Eliminite overhead of "invoke" in benchmark

In my benchmark, I would like to compare the performance of a more specialized method to a less specialized method. Following Ralph Smith’s suggestion, I’ve tried using the invoke function for this.
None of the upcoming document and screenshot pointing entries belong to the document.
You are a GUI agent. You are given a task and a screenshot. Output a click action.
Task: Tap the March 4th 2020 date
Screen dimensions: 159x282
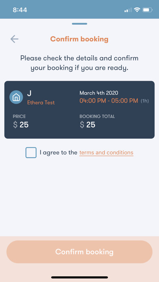[x=99, y=93]
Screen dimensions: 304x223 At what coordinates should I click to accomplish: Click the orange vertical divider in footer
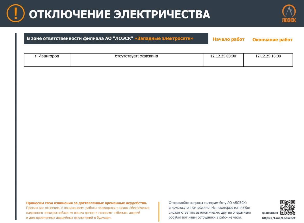(x=159, y=211)
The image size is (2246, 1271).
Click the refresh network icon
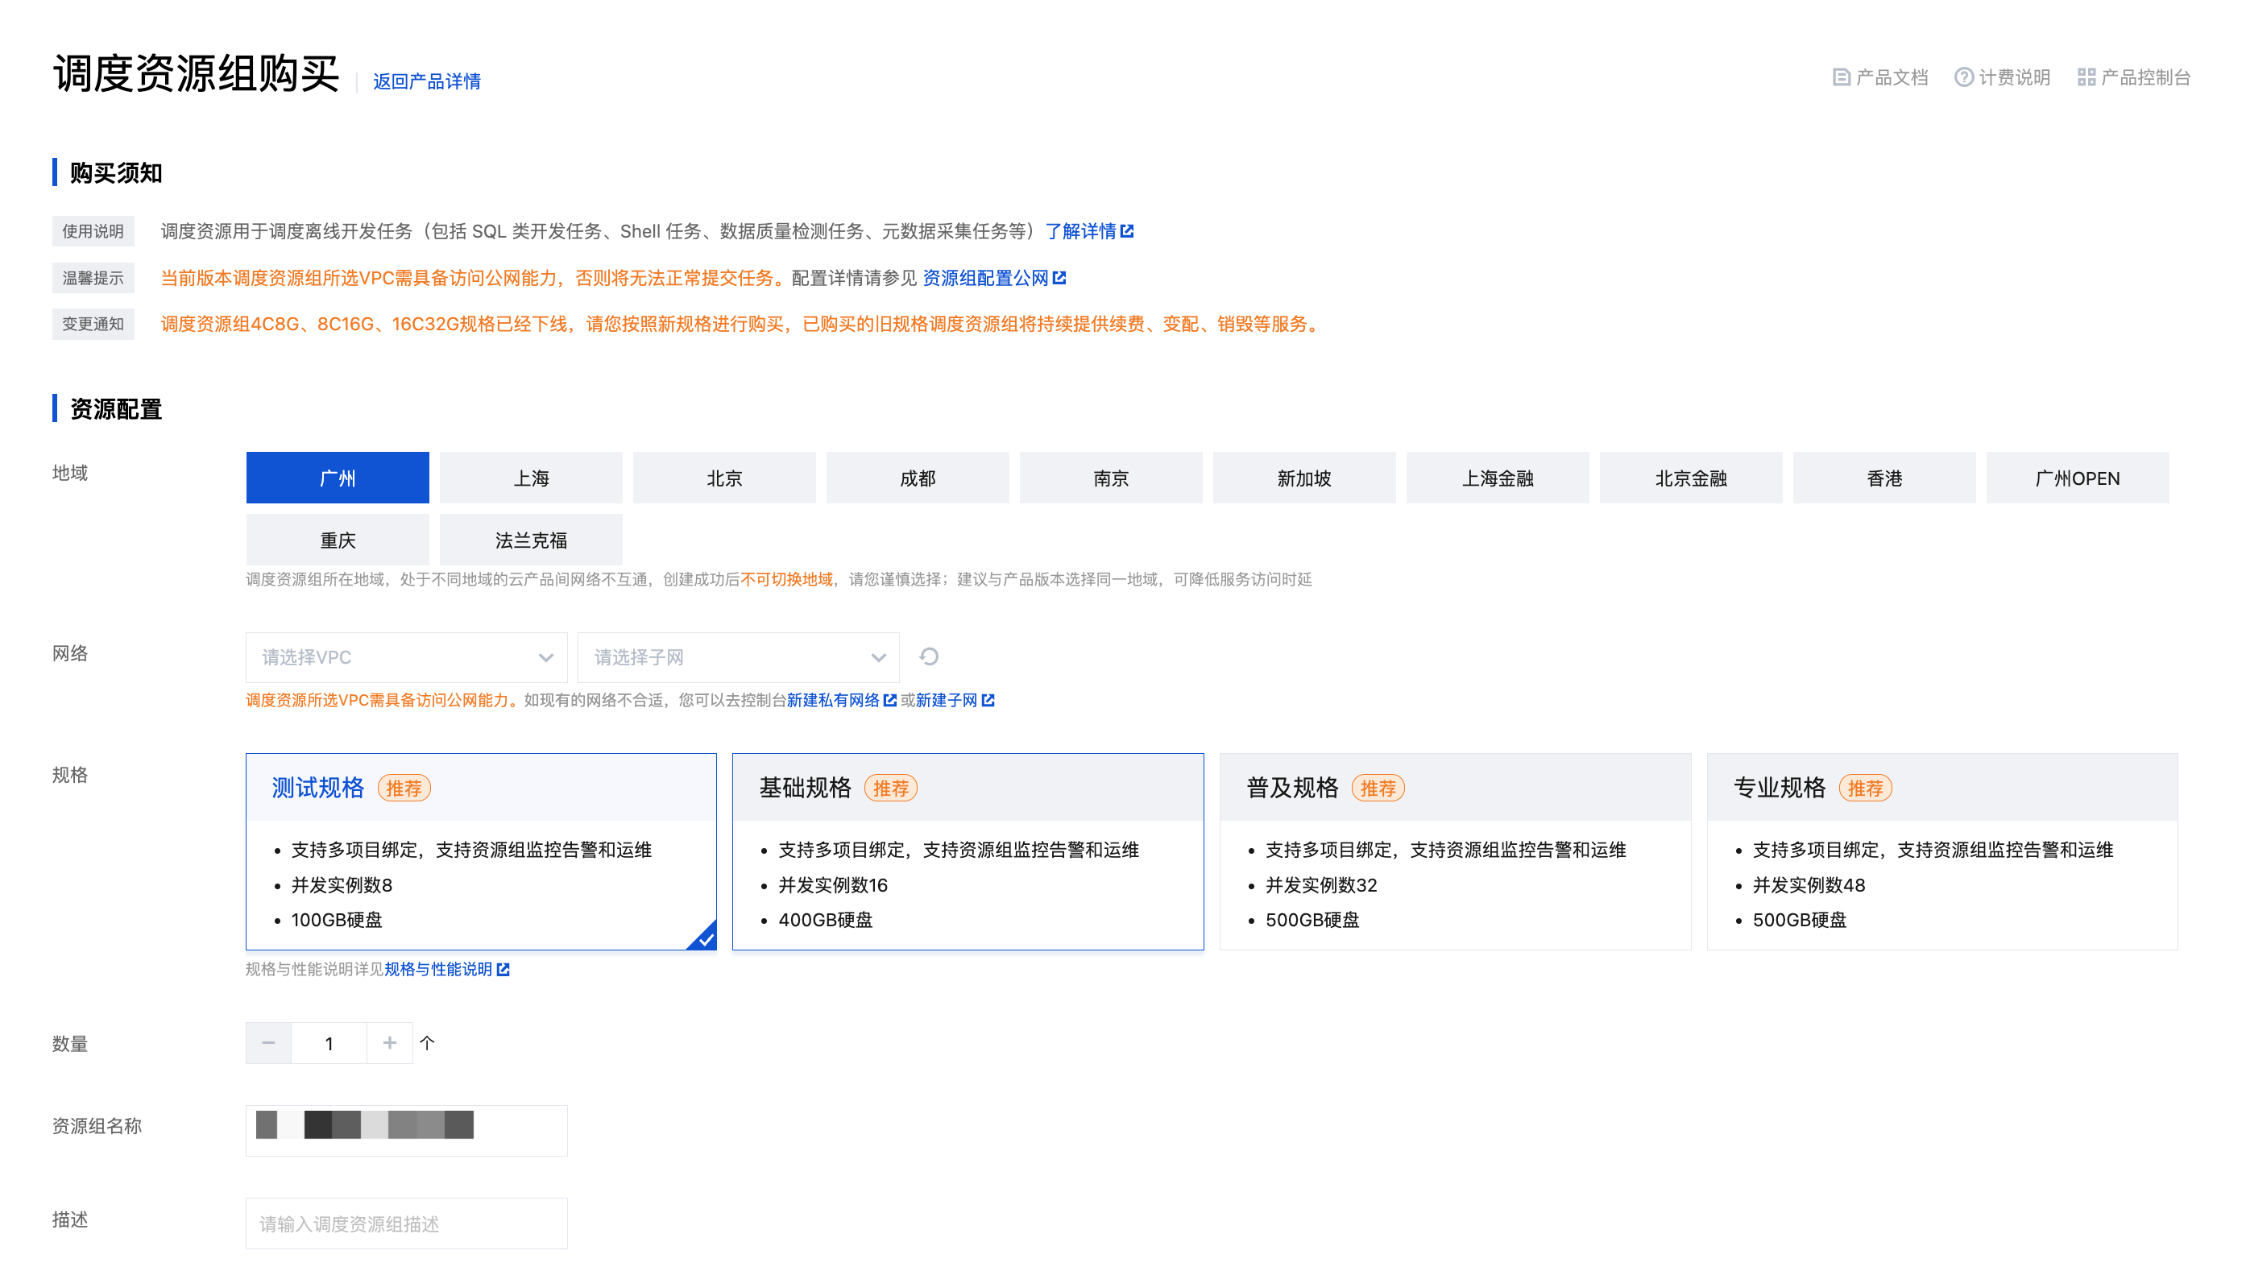(x=929, y=656)
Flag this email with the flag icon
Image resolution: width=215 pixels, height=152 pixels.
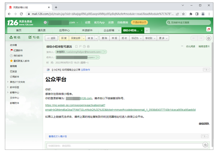click(80, 47)
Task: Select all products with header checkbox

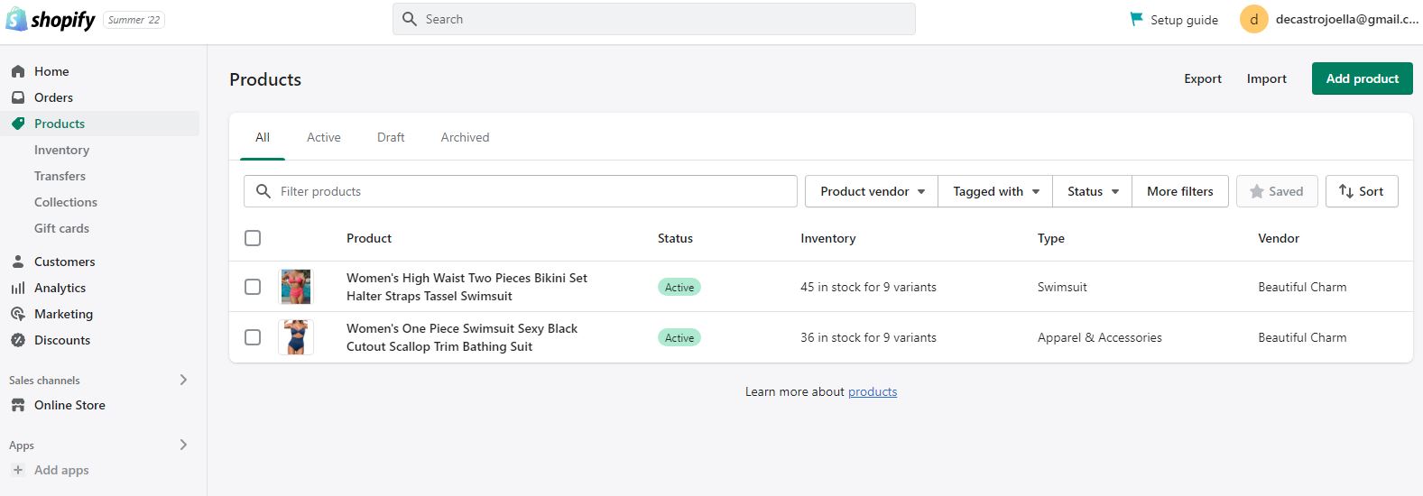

The problem is that the call to invoke introduces an overhead that dominates by order of magnitude over the function that I actually want to benchmark

My setup looks roughly like this:

T = Complex128; β = 1; N = 4
α, A, B, C = rand(T), rand(T, N, N), rand(T, N, N), rand(T, N, N)
t_super = (Number, AbstractMatrix, AbstractMatrix, Number, AbstractMatrix)
t_args = (typeof(α), typeof(A), typeof(B), typeof(β), typeof(C))
label = "T=$T, β=$β), N=$N"
SUITE["NDM"]["$label - super"] = @benchmarkable(invoke(commutator!, $t_super, $α, $A, $B, $β, Cb), setup=(Cb = copy($C)))
SUITE["NDM"]["$label - invoke"] = @benchmarkable(invoke(commutator!, $t_args, $α, $A, $B, $β, Cb), setup=(Cb = copy($C)))
SUITE["NDM"]["$label - direct"] = @benchmarkable(commutator!($α, $A, $B, $β, Cb), setup=(Cb = copy($C)))

where commutator! is the function I’d actually like to benchmark and t_super is the signature of the more general method I’d like to compare against.
The result of this benchmark is this:

ID time GC time memory allocations
["NDM", "T=Complex{Float64}, β=1, N=4 - direct"] 627.216 ns (5%)
["NDM", "T=Complex{Float64}, β=1, N=4 - invoke"] 24.574 μs (5%) 208 bytes (1%) 3
["NDM", "T=Complex{Float64}, β=1, N=4 - super"] 21.289 μs (5%) 3.25 KiB (1%) 17

“direct” is the benchmark for the commutator! function without any overhead, “invoke” is the benchmark for the exact same method, called through invoke, and “super” is the benchmark for the more general method, also called through invoke. The “direct” time is below the margin of error for the “invoke”/“super” time, which means the result for “invoke”/“super” is completely useless: I’m really only measuring invoke.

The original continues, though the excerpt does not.